● CONJUNTO DE TAREFAS
**A.** Traduza para o inglês a seguinte frase do texto do exercício: "A classe A, por sua vez, viu a massa de rendimentos total cair 5% neste ano, mas ela deve avançar 3,9% no ano que vem."
**B.** Por favor, resuma o texto do exercício em duas frases.
**C.** Responda com base no texto do exercício:
(i) Qual será o valor do auxílio emergencial no último trimestre?
(ii) Em que data foi publicada a nota informativa do Ministério da Economia?
(iii) Por quem é composta a classe A?

● TEXTO DO EXERCÍCIO
———
Cenários são mais negativos para as classes mais vulneráveis
“Os cenários para as classes mais vulneráveis são mais negativos, com a expectativa de fim dos repasses e reestruturação do Bolsa Família. Isso não deve ser suficiente para manutenção”, diz o analista da Tendências. A consultoria projeta que deve haver migração da classe C para as mais pobres, já que muitas dessas pessoas não foram atendidas pelos programas emergenciais e perderam renda este ano.
A classe A, por sua vez, viu a massa de rendimentos total cair 5% neste ano, mas ela deve avançar 3,9% no ano que vem. Assis explica que isso se deve à estrutura da classe A, composta por empregadores e donos de negócios, que têm rendimentos ligados ao desempenho de lucro das empresas.
“Em momentos de crise, a classe A tende a ter pior desempenho em relação a outras classes, mas na retomada ela toma dianteira no processo de recuperação, porque as empresas buscam retomar ao patamar histórico de lucro antes de voltar a contratar”, diz.
Governo vê retomada com otimismo
Na nota informativa “Considerações sobre a política econômica: objetivos e desafios para 2021”, publicada em 5 de novembro, o Ministério da Economia reconhece que analistas têm dúvidas sobre a capacidade de a economia brasileira manter a retomada, tanto pela redução do auxílio emergencial, que no último trimestre será de R$ 300 e não mais de R$ 600, e também pelo fim dos estímulos governamentais.
Além do auxílio, o governo trabalhou com a manutenção de empregos pelo programa BEm, que permitiu redução de jornada e salário com a premissa de manter o emprego formal, e outras ações de financiamento de pequenos negócios e até mesmo saques do FGTS.
A avaliação da pasta é de que todas essas ações acabaram por injetar valores significativos na economia. “Uma conta conservadora nos leva a concluir que em decorrência do AEI [auxílio emergencial], da extensão do AEI e do saque emergencial do FGTS ainda podem ingressar mais de R$ 130 bilhões na economia até o final do ano”, diz o texto, que considera o montante suficiente para fechar este ano.
———
● DADOS DE ORIGEM

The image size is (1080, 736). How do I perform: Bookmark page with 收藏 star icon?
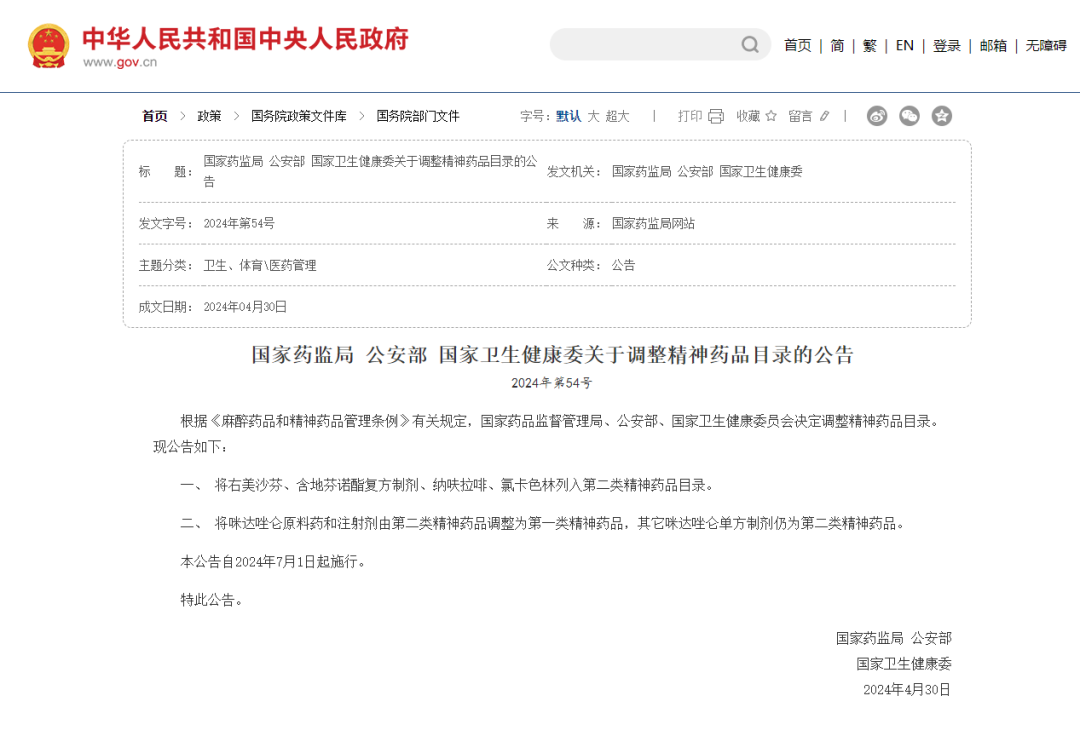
———
● RESPOSTAS DAS TAREFAS
**A.** Class A, for its part, saw its total income mass fall 5% this year, but it is expected to rise 3.9% next year.

**B.** Para a Tendências, os cenários são mais negativos para as classes mais vulneráveis com o fim dos repasses, e parte da classe C deve migrar para as classes mais pobres, enquanto a classe A, cuja massa de rendimentos caiu 5% neste ano, deve avançar 3,9% no ano que vem. O Ministério da Economia reconhece que analistas duvidam da capacidade de a economia manter a retomada, mas avalia que as ações do governo ainda podem injetar mais de R$ 130 bilhões na economia até o final do ano.

**C.**
(i) R$ 300.
(ii) Em 5 de novembro.
(iii) Por empregadores e donos de negócios.